>凛桜
頭をちょっと下げて、よしよしと撫でられる。 撫でられる間は、嬉しそうににこにこ笑っていた。
「ここだけの話、在学中からりお先輩は、あたしにとっていちっばん、かわいい先輩です」
そう言いながら、軽く握りこぶしを作っていた。
「駅前の…あ、あの行列ができてるとこですか?一度あたしも食べてみたかったんで、もちろん!」
10個でも100個でも任せてください!とドーン、と胸を叩いた。 連絡先と聞いて、「あたしの連絡先を渡すチャンス…?」と迷ったが、これは未来のネタバレだろうかと少し考えた。
「あ、はい!じゃあ、帰ったらしょーすけ先輩に聞いて見ようかなぁ」
と言いつつ、拳を握ったまま「はい、必ずー!」と何度も何度も頷いた。 別れる時まで、自分の連絡先も渡そうか迷って、最終的には実家の住所を教えていたかもしれない。
>有布
「皆集まって〜、っていうのは、意外とないですねぇ。割と自由人が多いし」 同学年の皆の顔を思い浮かべながら、うんっうんっと何度も頷いて。
「でも、ふらっと会えたら、皆とはフツーに喋れそうだなって思います。アルフ先輩とりお先輩みたいに!」
そう言っても両手を合わせつつ、ふたりの仲がよさそうな様子ににこにこしていた。 帰ってからも普通で良い、には瞬きを数回して。
「えーっ、じゃあ帰ったらアルフって呼んじゃおう。 あたしが呼び捨てにしたら、今日のことを思い出してくださいね!」
そういえば、一番未来にいるのは自分なのだ、と急に実感がわいたらしく、そわそわした。 まずはりお先輩と会って、それでアルフに…と指折り数えている。
>宵丞
「ふっふっふ、よろしくお伝えしましょう。 そーいえば、沙耶けっ………け、けけっこうかなり、元気です!」
相手の年を思い出して、これはまだネタバレだった…と慌てて口をふさいだ。 天文部がなつかしい、には大きく頷いて「また、皆で集まれる機会、あったらいいんですけどねぇ」としみじみした。 大人の自分を自分が甘やかすのは…みたいな理由で、レスキューを辞退していたのだが、 にらめっこしても別に、アイスコーヒーは別に甘くはならない。 大人しく砂糖とミルクを頼もうとしたが、相手の注文に目をぱちぱちさせて。
「……あずけられました!では、こちらはシンテーします」 厳かに、すすす…とアイスコーヒーを献上した。 どんなパフェがきても、甘い生クリームは引き取る気持ち。
呼び捨て、に斜め上の虚空を見ているのに釣られて、一緒に斜め上を見る。 盾越しに、目を何度も目をパチパチさせて、「で、では、ちょっと未来で…」と此方も照れていた。
「お月見会、なつかしいなぁ。

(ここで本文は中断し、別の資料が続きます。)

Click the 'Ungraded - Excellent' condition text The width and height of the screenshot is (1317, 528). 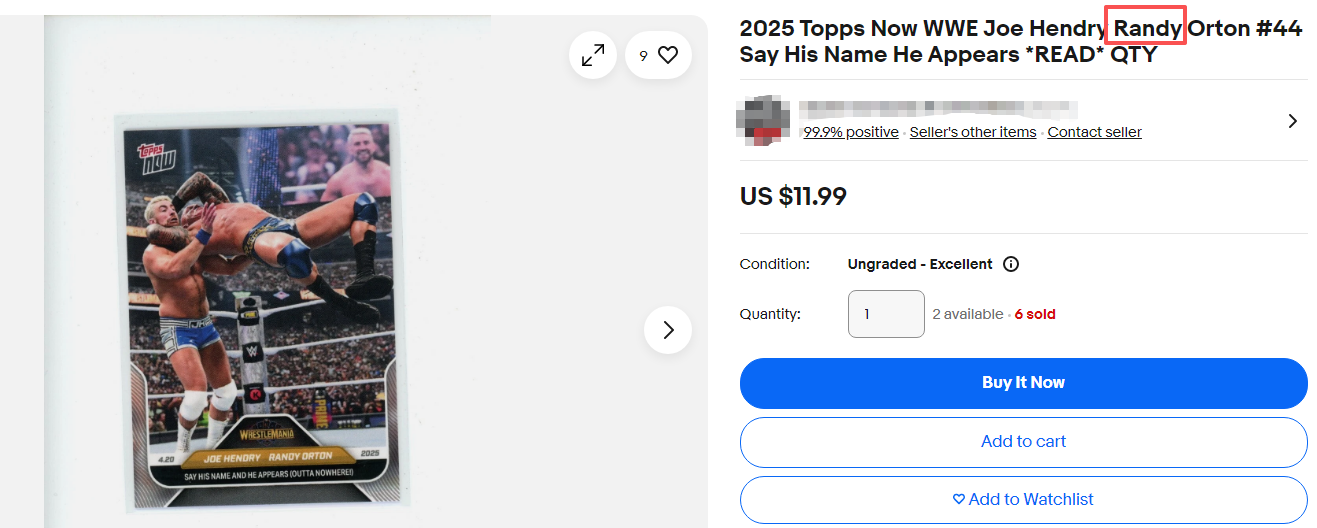[920, 264]
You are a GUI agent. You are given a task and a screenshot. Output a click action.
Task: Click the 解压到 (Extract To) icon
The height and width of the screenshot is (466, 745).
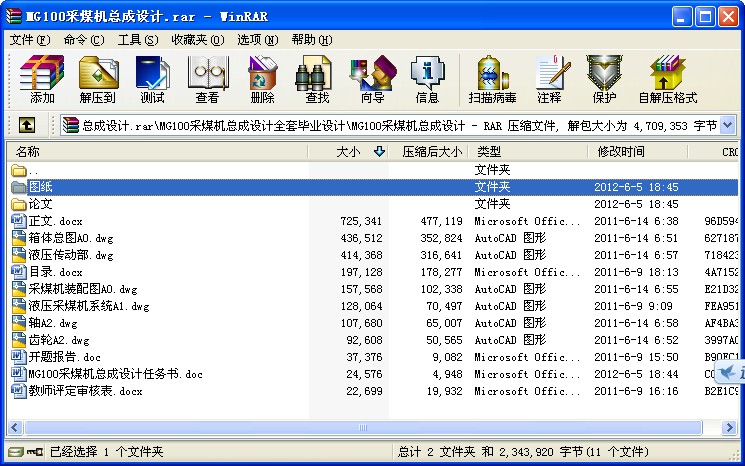click(97, 79)
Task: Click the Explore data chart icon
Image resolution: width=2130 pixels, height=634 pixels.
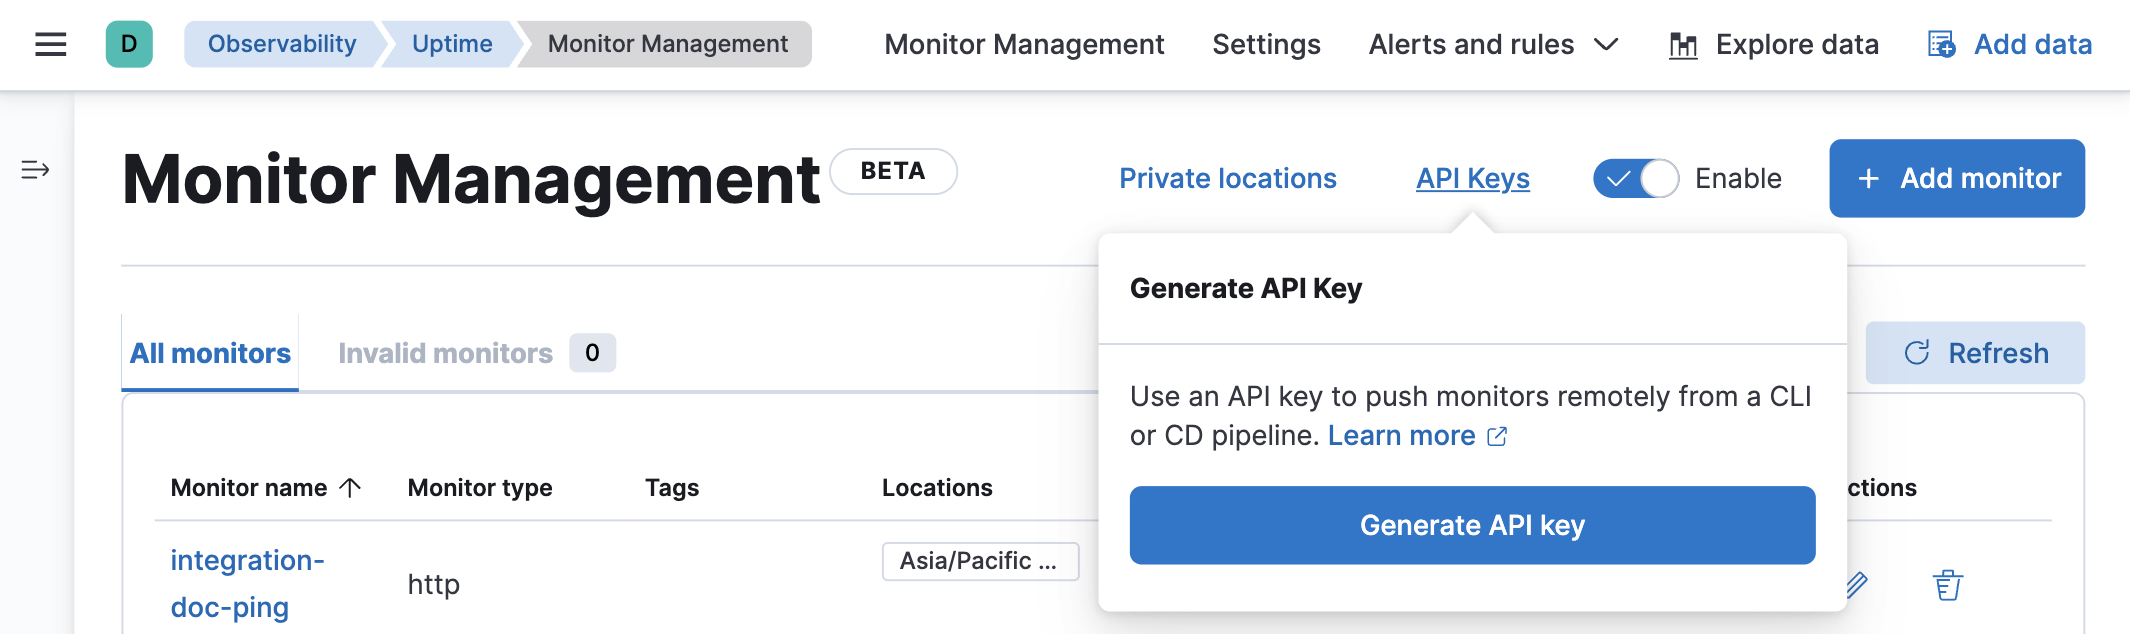Action: click(1683, 45)
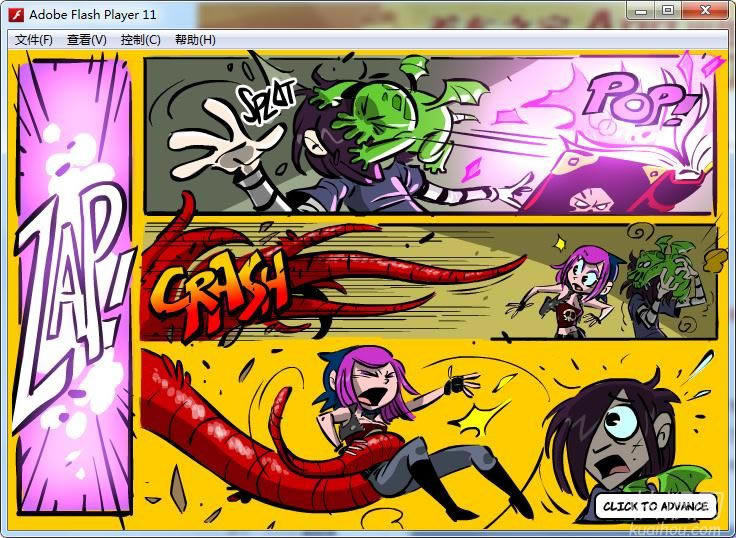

…合宿もしてたし、あたしたち、ものすごくまじめに部活してたのでは…!?」 メニューの盾の向こうで、わなわなしていた。 続く返答をドキドキと待っていたが、途中から「あっ本人にこっそり聞くのは、やっぱズル…?」と考えながら、目をぐるぐる回していたが。 帰ってきた言葉に、少し考え込んで、メニューを口元から降ろし。
「じゃあ、5年後。とっておきの言葉で誘うから、待っててくださいね!」
そう言って、ちょっとだけ大人になった笑顔で笑った。 忘れててもいいけど!、いややっぱダメ!みたいなことをもぞもぞ付け足し。
>ALL
きまぐれパフェの甘い部分担当を無事に終えると、ごちそうさまと手を合わせていたが。 式、の単語に、桜木と燕沢の顔を交互に見て。
「えっっ、ふたりってそういう!?ゴカンケーでしたっけ!?」 今日一番のやかましい声が出る。 桜木に「いいなぁ…」みたいな視線を送っていた。
それから、最後の一人になるまで、カフェテリアにたっぷり居座って、「また向こうで!」と、名残惜しく皆を見送る。 最後の一人になると、紙袋から少し古びてしまったとんぼ玉のかんざしを大事そうに取り出し、久しぶりに高めに髪を結い上げた。 高く結い上げると、衣服で殆ど隠れていた、首の後ろに大き目な火傷の跡のようなものがあるのが、少し目立つ。
「じゃあ、小次郎さん!……えっと、また?また来ます!」
小次郎さんに大きく手を振って、軽い足取りで扉から帰っていく。